# to many lil critters?



## thaerin (Dec 12, 2004)

Thanks to the brilliant idea of my wonderful (and cute!) boss at work, my african clawed frog will soon be getting a new home in his own 10 gallon, with possibly my bristlenose pleco. That tank's overloaded I know. 
But the main reason for the post is it leaves me with a nice big 20 long tank to play with =)
I'm thinking I've got 2 plans:
current residents to be left in
1 african dwarf frog (already have him)
a bunch of MTS's, currently hid in substrate. not sure if they're still around even!
Plan 1: add
3 Oto's
a group of dwarf cories (not sure how many, 4?)
a school of white clouds (8 i'm thinking)
some ghost shrimp to help the cories on cleanup.

Plan 2:
3 Oto's
school of white clouds (again, 8ish)
ghost shrimp (not sure how many, likely 6-8)
1-3 honey gouramis

I'm trying to stay with small fish, 1-2 inches in length. 
Anywayz, is this to many fish? The tank's already cycled and once the frog is out, more plants shall be added to help with the water. It's sparsely planted now.


----------



## skinns (Apr 8, 2004)

African Clawed frogs get about 5inches in diameter, and they eat anything including fish! So anything that is remotley the smaller than the frog by size, like OTO's, shrimp, etc will perish in the clawed frogs belly.

Also african Clawed Frogs will escape from the tank if not secure! 

If your interested in frogs. Than get the Dwarf Frogs. They stay at about 1in and don't leave the tank ever. I have two of them in a 29 gallon that is a open top tank. Plus there to clumsy to catch any fish. At least in my experience. 

You can tell the difference between the two. The clawed Frog is very muscular like a pit bull. The Dwarf frog is bit slender with softer web type hands and feet.


----------



## JanS (Apr 14, 2004)

I guess either plan sounds doable. I don't know anything about the dwarf frog, so I'm not sure if it would make a meal out of the shrimp or not.
I think I'd cut back to 2 of the Honey Gourami's (if you go that route) since they are quite a bit bigger than the rest.

You're right, it's best to have at least 3 or 4 Cory's in a tank since they like company of their own.

I'm glad to hear you found an alternative place for your African Clawed Frog.


----------



## trenac (Jul 16, 2004)

Thaerin... Both plans look good to me. I would also think about adding some algae eating shrimp. In my experience White clouds shoal rather then school.

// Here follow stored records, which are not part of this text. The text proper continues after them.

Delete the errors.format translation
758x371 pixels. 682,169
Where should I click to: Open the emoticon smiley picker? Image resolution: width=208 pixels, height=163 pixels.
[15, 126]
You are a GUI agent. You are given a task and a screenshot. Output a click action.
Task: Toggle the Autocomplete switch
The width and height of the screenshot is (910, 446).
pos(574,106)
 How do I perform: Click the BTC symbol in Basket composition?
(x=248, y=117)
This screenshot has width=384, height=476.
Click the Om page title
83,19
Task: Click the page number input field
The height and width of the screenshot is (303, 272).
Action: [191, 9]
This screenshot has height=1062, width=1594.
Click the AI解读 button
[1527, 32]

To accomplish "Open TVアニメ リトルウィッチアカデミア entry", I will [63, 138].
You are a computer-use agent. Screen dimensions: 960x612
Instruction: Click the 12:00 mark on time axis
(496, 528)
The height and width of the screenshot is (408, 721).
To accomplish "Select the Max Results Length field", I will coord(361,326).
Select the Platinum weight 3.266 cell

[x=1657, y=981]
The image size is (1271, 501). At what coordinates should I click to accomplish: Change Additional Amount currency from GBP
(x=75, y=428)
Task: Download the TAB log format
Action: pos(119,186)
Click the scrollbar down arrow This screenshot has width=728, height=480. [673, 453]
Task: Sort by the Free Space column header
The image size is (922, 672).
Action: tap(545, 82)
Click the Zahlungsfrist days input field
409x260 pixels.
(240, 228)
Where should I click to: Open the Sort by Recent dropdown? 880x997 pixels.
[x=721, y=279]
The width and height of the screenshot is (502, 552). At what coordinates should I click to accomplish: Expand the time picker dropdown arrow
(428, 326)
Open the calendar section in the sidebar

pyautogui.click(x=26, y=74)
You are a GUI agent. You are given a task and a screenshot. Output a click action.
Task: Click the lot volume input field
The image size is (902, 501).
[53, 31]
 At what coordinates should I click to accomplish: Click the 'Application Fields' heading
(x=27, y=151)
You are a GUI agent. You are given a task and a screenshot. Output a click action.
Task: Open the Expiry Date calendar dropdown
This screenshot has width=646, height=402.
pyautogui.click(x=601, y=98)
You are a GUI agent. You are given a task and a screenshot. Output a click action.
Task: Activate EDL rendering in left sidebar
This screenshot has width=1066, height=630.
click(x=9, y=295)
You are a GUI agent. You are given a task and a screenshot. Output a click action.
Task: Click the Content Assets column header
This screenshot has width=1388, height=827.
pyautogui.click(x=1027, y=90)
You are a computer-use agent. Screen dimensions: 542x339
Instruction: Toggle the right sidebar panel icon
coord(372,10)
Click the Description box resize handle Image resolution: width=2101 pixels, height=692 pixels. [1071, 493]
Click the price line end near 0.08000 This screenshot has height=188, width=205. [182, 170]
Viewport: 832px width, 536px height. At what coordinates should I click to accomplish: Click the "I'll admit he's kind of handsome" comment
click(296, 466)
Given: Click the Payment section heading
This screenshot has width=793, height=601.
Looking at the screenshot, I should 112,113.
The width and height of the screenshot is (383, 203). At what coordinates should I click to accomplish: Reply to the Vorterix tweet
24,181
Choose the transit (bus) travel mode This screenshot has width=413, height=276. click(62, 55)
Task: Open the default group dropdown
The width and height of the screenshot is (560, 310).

Jan... Dwarf frogs do great with shrimp. ADF's seem to have very poor sight and a lack of scent. I have to feed mine by hand.


----------



## INXS (Apr 9, 2004)

I think I read somewhere that Amano keeps frogs - perhaps african dwarf frogs in many tanks to control the snail population(?)


----------



## skincareaddicted (Mar 19, 2007)

dwarf african frogs do best in groups. i would have at least 2 in there, a female and a male. they mate all the time in warm weather, so cute. but then they eat their eggs .


----------



## erijnal (Apr 5, 2006)

White clouds poop like mad, so you might want to be cautious about adding a school of 8 depending on your filtration. I only had a group of 4 in my 20 long, but they still littered the place with their waste. Didn't even feed them very much either.


----------